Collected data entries
<<<<
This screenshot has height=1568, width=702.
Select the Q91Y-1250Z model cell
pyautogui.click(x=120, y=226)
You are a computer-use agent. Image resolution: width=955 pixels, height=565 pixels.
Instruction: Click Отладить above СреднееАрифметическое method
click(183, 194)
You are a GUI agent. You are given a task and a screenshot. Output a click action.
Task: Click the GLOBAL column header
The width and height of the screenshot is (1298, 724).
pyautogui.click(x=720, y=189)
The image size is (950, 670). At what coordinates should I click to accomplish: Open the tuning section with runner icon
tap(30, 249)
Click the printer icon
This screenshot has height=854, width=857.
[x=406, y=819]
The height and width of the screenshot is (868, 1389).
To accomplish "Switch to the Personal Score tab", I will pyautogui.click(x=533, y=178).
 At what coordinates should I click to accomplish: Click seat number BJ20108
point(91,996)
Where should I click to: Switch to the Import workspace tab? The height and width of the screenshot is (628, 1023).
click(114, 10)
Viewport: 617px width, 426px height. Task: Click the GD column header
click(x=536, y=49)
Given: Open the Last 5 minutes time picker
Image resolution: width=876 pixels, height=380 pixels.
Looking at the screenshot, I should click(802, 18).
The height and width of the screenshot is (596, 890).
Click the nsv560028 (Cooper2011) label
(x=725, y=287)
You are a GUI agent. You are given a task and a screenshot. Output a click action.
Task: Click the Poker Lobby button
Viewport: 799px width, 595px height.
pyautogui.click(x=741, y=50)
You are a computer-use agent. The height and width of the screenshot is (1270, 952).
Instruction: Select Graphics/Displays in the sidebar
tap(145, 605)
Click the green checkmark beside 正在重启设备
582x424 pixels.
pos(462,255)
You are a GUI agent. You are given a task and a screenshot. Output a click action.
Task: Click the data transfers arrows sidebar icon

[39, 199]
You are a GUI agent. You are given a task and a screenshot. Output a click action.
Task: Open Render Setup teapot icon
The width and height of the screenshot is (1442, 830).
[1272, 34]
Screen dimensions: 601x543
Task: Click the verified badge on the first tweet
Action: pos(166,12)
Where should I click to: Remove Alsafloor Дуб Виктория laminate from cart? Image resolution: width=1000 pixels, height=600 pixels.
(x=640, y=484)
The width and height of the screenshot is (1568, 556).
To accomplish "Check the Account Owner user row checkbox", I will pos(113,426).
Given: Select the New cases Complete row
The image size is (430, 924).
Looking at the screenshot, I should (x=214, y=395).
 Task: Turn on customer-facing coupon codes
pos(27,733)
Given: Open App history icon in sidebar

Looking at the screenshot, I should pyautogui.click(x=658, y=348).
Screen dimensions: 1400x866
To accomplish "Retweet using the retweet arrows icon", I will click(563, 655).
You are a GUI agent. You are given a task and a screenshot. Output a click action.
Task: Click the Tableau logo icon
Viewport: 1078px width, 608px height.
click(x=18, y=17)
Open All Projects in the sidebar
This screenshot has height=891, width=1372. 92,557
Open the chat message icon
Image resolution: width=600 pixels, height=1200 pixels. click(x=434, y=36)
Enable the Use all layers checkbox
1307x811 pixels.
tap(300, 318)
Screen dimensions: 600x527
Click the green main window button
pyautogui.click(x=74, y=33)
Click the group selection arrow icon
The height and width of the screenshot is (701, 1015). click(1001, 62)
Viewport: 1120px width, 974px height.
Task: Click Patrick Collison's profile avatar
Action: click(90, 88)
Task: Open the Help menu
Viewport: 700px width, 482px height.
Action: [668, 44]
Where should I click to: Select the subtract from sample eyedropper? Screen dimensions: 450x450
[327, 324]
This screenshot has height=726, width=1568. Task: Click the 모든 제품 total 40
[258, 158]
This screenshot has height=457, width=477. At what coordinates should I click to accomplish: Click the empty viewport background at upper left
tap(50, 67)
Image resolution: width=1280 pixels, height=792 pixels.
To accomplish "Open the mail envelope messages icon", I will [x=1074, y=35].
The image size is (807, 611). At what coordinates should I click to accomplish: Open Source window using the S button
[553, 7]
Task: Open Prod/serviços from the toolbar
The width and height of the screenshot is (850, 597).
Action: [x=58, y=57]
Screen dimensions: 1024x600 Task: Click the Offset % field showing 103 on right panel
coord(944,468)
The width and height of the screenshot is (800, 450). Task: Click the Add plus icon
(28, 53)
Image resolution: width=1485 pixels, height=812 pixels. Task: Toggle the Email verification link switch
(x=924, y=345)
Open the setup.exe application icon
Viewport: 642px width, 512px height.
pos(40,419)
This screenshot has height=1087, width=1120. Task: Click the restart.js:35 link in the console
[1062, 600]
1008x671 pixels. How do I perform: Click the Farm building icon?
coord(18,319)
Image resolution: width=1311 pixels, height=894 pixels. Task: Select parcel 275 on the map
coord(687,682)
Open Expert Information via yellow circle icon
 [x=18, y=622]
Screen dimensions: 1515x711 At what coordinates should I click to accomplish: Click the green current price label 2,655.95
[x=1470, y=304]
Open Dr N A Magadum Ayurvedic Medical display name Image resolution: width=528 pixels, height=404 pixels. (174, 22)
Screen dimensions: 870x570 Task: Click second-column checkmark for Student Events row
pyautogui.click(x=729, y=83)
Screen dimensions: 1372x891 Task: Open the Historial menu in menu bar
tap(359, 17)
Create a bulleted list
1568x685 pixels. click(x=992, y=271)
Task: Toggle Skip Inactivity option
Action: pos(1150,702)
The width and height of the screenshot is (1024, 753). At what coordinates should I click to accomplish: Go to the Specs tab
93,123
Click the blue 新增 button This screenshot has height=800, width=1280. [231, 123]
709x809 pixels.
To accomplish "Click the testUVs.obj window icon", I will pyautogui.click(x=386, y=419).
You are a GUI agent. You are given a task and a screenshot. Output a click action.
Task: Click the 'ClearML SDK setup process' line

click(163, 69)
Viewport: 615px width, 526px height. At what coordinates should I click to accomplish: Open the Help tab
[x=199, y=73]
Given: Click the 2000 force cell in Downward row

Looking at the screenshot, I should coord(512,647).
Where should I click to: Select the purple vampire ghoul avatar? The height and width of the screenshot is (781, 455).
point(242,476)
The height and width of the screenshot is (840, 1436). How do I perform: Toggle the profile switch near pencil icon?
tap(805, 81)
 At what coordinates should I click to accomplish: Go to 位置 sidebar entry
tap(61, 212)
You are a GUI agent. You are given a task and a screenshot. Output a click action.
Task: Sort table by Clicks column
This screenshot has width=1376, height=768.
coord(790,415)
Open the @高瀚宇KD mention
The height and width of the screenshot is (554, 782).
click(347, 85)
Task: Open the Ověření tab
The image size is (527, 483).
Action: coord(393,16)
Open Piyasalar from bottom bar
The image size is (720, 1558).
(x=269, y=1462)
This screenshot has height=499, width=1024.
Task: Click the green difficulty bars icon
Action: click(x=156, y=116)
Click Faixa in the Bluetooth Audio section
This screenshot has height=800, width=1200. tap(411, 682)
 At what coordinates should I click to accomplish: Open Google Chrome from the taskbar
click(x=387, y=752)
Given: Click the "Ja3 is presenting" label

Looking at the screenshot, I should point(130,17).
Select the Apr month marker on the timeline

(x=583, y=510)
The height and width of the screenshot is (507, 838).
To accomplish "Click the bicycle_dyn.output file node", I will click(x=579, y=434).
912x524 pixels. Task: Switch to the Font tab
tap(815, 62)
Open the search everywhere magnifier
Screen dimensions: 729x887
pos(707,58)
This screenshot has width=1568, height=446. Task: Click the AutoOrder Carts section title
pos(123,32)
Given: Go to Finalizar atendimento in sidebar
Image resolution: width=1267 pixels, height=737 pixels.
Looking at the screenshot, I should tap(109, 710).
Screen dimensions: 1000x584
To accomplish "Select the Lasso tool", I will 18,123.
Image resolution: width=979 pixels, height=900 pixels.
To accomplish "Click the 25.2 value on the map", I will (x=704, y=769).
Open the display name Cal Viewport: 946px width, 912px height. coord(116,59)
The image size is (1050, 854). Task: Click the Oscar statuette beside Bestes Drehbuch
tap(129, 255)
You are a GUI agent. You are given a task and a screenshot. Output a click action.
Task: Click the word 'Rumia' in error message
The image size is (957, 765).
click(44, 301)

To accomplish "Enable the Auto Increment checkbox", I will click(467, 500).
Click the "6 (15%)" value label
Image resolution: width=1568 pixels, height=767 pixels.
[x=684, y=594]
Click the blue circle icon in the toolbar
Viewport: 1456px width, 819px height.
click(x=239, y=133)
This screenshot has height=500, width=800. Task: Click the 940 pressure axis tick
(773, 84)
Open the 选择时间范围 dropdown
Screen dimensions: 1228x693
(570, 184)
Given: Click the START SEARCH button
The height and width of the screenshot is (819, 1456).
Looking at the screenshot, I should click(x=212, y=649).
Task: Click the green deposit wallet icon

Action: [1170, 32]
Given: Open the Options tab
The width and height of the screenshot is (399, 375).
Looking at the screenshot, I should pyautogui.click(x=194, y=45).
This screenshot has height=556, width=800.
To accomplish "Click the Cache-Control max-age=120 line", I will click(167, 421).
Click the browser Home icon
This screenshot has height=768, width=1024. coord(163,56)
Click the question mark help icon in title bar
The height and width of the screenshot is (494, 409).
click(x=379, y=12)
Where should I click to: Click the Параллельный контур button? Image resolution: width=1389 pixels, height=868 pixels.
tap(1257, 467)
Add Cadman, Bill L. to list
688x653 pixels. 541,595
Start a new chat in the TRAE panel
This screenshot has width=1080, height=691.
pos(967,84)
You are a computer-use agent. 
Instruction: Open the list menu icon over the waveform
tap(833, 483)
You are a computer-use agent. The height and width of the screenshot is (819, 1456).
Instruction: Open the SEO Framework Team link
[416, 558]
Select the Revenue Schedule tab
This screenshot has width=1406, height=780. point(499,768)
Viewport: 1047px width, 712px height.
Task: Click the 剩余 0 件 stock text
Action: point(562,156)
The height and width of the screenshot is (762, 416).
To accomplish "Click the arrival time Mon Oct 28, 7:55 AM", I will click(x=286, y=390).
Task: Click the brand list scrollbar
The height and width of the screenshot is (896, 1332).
>>>>
**WORK TO BE COMPLETED**
Return every line above that contains the word "toolbar".

**RESPONSE AREA**
Task: Open Prod/serviços from the toolbar
Click the blue circle icon in the toolbar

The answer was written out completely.